#### Exercise description:
The listing below contains a span that opens with the line containing "Image resolution: width=598, height=2576." and closes with the line containing "[External link in". Return that span exactly.

#### Study material:
------------------------------------------------------------------------

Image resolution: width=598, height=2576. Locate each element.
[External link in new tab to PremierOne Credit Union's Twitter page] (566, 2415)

------------------------------------------------------------------------

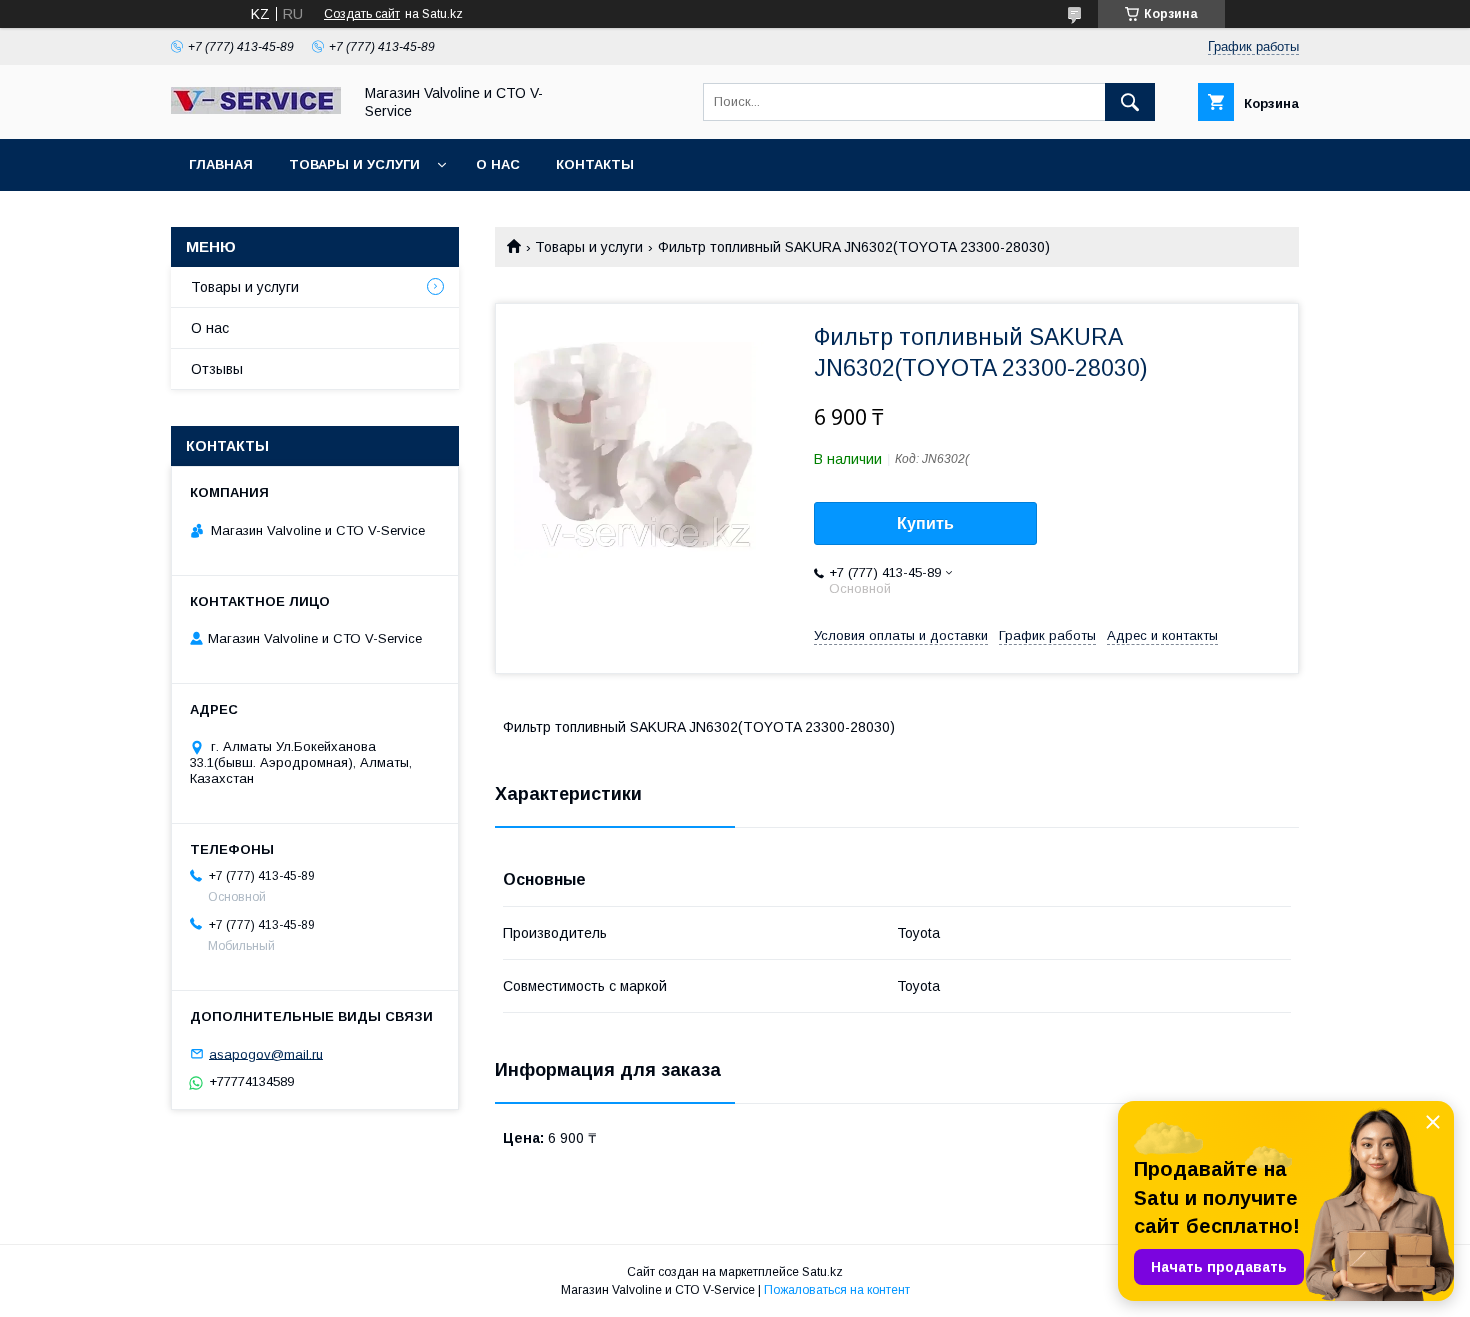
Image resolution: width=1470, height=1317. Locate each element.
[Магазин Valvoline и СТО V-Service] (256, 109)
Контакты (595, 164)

------------------------------------------------------------------------

#### Exercise response:
Image resolution: width=598, height=2576. Locate each element.
[External link in new tab to PremierOne Credit Union's Twitter page] (566, 2415)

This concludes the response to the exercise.